Markova Crkva is a village situated in Lajkovac municipality in Serbia.

==Demographics==

It is by far the smallest of all settlements in the municipality in terms of, both areawise and populationwise. After the Population Census 2011. it is documented that there are 119 people in Markova Crkva, out of which 111 are permanent residents, while 8 (eight) are outside of the country, chiefly because of their working arrangements in Austria, Switzerland and other places in Europe.

There are 39 occupied households in the village. Additional 32 are vacated for various reasons.

The first information regarding people living in the village was recorded in 1717. when there was one house paying taxes. Less than 20 years after population dramatically increased, thanks to Austrian government (1718-1739) during which there were no persecutions instigated by Muslim Ottomans against Christian Serb people. Yet, in 1739. Austria surrendered the area back to the Ottomans, according to the Treaty of Belgrade, hence the population stagnation for the next one hundred years.

Markova Crkva saw a steady demographic increase after the liberation (1804-1815) all the way to the World War I when it lost considerable number of people, mostly adult, fighting men. The final boom started in the Interbellum, and was briefly stopped because of the World War II, but recuperated again. The final drop in numbers was first recorded 1961. since millions of people from countryside migrated to cities during Yugoslav era.

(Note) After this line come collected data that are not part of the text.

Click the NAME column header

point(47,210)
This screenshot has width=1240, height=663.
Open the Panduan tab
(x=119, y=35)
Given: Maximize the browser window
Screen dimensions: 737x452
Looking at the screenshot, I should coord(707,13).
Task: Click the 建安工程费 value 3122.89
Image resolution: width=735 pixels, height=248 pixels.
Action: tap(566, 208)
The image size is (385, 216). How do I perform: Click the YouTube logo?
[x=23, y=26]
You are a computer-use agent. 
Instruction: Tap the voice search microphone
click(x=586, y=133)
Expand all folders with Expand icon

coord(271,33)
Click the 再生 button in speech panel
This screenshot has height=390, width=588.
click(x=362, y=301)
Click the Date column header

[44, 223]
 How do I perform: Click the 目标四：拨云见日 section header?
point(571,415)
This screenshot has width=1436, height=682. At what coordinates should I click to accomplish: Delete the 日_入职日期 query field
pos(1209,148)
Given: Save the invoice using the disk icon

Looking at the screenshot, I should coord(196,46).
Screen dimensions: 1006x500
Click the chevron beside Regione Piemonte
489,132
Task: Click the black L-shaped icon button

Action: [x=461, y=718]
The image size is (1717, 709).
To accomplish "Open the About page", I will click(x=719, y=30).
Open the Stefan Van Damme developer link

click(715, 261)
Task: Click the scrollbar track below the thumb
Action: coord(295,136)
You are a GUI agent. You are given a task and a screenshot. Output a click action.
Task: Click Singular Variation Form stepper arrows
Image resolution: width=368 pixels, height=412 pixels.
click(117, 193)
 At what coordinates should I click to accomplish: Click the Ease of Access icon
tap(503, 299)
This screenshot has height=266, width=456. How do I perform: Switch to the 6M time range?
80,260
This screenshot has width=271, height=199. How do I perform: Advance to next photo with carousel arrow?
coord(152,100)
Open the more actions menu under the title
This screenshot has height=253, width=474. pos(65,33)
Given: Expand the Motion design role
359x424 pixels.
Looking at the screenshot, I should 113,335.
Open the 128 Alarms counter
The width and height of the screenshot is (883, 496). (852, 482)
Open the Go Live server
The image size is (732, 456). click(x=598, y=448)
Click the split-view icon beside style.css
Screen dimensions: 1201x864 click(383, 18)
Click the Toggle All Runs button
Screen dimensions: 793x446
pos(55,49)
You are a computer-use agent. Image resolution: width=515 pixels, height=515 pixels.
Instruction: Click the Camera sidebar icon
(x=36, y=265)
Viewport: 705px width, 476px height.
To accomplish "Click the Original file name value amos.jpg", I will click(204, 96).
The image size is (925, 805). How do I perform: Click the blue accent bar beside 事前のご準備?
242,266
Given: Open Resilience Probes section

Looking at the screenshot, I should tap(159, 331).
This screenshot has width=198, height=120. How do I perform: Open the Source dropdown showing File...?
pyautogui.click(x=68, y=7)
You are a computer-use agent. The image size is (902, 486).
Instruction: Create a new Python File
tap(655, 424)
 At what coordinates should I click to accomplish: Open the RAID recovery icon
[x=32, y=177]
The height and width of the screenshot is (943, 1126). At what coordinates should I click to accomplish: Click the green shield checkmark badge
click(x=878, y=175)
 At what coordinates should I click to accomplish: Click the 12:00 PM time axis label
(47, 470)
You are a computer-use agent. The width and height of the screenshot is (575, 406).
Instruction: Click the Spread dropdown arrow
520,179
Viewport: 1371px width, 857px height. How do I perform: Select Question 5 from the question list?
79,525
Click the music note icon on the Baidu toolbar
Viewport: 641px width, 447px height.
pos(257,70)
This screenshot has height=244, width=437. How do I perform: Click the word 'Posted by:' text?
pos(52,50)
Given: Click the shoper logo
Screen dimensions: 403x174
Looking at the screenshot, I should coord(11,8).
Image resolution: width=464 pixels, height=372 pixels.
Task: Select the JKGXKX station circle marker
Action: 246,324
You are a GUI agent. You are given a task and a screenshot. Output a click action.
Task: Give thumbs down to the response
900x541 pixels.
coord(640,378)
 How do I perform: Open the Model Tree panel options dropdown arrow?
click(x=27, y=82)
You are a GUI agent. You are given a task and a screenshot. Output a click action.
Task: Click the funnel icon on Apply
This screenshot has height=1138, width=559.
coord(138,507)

Further population loss is a consequence of low birth rates, a pest typical for whole of the Eastern Europe.

Population changes in the 20th century

YEAR: 1717; 1735; 1818; 1834; 1866; 1874; 1884; 1890; 1895; 1900; 1910+; 1916!; 1948; 1953; 1961; 1971; 1981; 1991; 2002; 2011
HOUSEHOLDS: 1; 12; 12; 11; 12; 13; 15; 18; 19; 21; 76; 29; 50; 56; 58; 54; 52; 45; 39; 39
PEOPLE: ?; ?; ?; 78; 94; 92; 127; 166; 169; 180; 545; 149; 244; 252; 211; 165; 162; 129; 110; 111
"?" stands for no data because Ottoman authorities were not interested in determining the total number of people residing within the Empire. The primary concern of Ottoman government were taxpaying households (those ran by adult men since widows and juveniles were not accounted for tax). Serbian autonomous government (after 1815) followed that fashion until 1834. when the first Census resembling those from the Western Europe took place.
+ Regarding census in 1910 - It is rather unclear how could such a small village be even able to accommodate almost 550 people, in terms of space. Also, the possibility of such a dramatic increase looks unbelievable, but that is what the Census Book for 1910. say.
The Census in 1916. was enforced by occupational Austrian administration following the exile of Serbian Army and Government during the World War I.